What do you personally like about wine?
To me, wine is kind of a tribute to nature. The artist in the whole thing is nature and in the way it makes this like beautiful vessel, this grape to make wine that’s so perfect for making wine. And then the way the yeast takes those grapes and unlocks a whole new world of flavors and aromas. I love that we can take this natural product and preserve this harvest for many, many years in the future, and we can go back and reflect on it. The first and most important thing is that wine always takes me to nature and to how amazing and complex and beautiful nature is and how little we revere it, but we should probably give it a little bit more reverence.

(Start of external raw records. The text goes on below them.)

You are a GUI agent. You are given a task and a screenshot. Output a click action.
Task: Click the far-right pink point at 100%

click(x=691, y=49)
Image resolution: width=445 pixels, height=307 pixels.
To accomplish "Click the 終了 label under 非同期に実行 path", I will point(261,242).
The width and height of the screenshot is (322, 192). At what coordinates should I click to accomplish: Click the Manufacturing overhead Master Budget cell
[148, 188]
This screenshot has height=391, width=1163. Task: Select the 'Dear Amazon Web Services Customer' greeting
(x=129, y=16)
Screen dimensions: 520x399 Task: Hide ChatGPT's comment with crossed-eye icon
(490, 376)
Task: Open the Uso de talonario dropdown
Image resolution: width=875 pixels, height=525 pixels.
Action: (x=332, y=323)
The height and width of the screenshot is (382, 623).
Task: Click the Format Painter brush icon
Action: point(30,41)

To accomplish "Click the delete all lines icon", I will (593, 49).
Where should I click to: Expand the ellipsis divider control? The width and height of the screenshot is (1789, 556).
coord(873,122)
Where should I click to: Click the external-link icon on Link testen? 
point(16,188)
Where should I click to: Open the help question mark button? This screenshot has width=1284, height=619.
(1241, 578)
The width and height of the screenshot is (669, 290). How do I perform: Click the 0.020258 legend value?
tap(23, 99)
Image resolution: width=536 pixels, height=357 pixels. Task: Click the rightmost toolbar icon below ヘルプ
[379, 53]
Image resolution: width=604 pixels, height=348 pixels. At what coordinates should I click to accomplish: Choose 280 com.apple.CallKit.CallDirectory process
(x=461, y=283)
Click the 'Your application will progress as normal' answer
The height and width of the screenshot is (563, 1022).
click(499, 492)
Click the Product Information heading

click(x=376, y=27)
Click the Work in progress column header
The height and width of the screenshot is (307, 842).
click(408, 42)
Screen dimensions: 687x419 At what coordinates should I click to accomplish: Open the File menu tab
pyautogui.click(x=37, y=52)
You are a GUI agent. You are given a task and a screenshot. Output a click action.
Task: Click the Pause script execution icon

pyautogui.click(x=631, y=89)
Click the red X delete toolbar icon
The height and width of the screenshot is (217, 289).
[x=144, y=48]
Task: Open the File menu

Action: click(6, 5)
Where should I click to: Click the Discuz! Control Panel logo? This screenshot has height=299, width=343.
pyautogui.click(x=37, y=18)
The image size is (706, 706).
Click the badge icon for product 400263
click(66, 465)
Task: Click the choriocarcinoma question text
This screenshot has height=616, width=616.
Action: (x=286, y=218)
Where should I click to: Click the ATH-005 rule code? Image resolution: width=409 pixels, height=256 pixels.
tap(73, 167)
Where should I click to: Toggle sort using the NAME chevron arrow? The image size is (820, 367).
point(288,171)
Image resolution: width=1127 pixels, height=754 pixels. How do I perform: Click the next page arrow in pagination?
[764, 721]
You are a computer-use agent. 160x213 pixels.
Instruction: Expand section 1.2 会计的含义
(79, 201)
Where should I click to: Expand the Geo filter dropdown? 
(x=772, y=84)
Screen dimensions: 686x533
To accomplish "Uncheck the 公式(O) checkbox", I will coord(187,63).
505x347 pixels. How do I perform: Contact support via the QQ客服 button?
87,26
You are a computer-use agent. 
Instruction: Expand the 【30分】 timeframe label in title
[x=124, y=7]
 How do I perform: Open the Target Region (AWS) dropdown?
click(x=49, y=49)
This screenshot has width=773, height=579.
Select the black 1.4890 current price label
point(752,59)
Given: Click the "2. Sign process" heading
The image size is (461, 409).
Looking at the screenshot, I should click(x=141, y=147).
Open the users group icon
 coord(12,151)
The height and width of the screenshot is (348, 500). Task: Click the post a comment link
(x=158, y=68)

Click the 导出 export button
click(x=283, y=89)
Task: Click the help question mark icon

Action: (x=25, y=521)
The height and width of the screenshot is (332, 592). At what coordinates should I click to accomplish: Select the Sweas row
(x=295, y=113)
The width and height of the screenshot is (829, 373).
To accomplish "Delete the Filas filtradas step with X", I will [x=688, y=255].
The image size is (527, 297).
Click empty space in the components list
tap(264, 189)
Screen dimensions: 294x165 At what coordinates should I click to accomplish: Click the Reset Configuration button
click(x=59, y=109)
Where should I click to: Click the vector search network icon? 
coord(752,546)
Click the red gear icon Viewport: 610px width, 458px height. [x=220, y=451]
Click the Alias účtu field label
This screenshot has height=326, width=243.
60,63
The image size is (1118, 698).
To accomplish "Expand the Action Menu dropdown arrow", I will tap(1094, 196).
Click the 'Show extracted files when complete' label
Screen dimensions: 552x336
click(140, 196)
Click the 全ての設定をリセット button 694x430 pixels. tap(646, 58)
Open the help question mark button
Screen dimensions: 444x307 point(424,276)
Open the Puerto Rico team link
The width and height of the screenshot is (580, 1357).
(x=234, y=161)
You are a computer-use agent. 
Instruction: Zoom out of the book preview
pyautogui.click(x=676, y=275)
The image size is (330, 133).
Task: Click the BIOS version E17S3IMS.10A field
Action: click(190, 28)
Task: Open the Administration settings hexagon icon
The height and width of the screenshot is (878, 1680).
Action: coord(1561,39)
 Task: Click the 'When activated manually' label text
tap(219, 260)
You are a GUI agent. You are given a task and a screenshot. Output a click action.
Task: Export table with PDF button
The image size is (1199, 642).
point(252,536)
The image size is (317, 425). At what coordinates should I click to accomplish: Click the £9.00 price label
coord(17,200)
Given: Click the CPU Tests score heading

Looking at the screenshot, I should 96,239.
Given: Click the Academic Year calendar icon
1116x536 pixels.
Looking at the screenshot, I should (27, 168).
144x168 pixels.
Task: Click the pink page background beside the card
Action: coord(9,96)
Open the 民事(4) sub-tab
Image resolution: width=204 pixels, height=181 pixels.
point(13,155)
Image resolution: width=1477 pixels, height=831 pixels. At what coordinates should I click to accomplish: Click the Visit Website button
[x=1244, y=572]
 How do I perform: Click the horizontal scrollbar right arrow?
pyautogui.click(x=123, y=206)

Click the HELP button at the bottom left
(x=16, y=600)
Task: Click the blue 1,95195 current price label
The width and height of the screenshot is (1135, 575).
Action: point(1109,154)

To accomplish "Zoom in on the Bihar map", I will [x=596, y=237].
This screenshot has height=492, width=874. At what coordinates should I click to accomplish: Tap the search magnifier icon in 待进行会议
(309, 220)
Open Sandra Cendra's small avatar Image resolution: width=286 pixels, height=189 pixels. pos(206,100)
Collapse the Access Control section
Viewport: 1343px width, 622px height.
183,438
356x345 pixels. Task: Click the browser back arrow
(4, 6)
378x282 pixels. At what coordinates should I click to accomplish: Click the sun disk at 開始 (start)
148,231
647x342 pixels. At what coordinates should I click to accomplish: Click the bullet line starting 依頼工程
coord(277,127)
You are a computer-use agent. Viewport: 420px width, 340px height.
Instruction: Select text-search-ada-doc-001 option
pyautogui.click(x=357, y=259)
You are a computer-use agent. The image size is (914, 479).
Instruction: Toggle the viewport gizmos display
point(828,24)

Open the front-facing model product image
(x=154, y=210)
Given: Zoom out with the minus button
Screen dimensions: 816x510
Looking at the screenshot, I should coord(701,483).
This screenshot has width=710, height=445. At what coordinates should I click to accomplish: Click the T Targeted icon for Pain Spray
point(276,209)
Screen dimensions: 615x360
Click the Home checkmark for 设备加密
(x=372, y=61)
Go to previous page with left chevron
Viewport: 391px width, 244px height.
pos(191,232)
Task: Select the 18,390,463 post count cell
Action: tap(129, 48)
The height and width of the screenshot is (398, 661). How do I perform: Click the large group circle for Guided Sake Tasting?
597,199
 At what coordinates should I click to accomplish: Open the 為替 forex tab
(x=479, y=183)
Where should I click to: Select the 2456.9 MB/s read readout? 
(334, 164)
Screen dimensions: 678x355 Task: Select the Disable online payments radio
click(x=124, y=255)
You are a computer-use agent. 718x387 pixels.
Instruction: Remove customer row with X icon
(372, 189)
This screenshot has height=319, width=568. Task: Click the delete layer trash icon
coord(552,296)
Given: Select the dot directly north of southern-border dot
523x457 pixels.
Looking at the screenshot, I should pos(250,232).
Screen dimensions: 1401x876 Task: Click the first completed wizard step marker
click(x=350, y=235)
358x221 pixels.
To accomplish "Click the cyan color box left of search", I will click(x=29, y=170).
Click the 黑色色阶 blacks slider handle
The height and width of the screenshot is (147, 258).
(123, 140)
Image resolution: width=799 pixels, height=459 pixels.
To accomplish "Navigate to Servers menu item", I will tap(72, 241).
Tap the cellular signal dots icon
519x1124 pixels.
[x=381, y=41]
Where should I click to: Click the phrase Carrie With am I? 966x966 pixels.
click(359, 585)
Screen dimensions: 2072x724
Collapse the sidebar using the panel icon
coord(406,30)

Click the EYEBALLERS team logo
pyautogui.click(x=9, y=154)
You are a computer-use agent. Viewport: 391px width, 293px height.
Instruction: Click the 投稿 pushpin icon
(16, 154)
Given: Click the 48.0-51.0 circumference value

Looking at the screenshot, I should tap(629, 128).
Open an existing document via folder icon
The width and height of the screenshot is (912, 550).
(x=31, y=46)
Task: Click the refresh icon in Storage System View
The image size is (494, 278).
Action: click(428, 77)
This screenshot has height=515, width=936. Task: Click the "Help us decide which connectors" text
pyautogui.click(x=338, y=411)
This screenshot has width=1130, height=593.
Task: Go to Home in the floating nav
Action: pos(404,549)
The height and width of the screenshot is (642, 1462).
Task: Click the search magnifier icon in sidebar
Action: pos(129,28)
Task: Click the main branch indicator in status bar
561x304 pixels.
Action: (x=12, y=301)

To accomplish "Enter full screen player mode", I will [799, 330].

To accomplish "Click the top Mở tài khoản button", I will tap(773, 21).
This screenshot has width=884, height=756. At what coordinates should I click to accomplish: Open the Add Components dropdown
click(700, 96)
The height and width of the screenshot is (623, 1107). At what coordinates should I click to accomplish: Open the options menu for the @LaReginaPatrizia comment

Is there any one wine that was important in your development?
We have a blend called Willy, and it’s a blend of grenache, syrah and tempranillo. And that is a wine that’s kind of an homage to Oregon pinot noir, where we fell in love with wine, and it’s our effort to make something that seems familiar to Oregon pinot, and I think through coming up with that blend, I think it’s taught me a lot about how I see wine and blending. One thing that we do a lot of is blending on darker and lighter components to try to bring balance. It’s taught me it’s OK to make wines with finesse and that are a little delicate, and they don’t all have to be big powerhouses. Through putting together a few of our blends, I think that’s when you really get to know your wines and who you are as a winemaker.

Joe Bechard

Vineyards at D.A.Ranch in Cornville.

You’re also the winemaker for D.A.Ranch. How are the wines you make for D.A.Ranch different than the ones for Chateau Tumbleweed?
Well, the first thing is, all of D.A.Ranch’s fruit comes from their own vineyards, whereas we are fruit sourcers so we buy fruit from other vineyards. All of their fruit is Verde Valley fruit, and most of ours comes from Willcox. So those are some of the obvious differences. And then they have their own program built around their vineyard. So they’ve got seyval blanc as their white wine, their Willow White, and they have malvasia. I think a lot of their approach, they started their winery well before we started working with them. I actually made their first wine with Page Springs Cellers back in ’06 or something. But they had a pretty established portfolio and knew what they were doing. Their thing is they have their reserve wines, which are extended aged and get a little bit more oak. We do a little bit of extended aging, but those wines get a little bit more oak than anything at Chateau Tumbleweed. They’ve got their blends. They’re all based on their fruit and how their program shakes out. The winemaking is similar in that it’s a similar approach, but it’s their vineyard, their vision, their portfolio, their program. The nice thing is they give me quite a bit of latitude to do what I think is right, and hopefully, I do that … I try to follow what they built and what they’re going for and try to put my own touch of keeping things nice and clean and tidy and expressive.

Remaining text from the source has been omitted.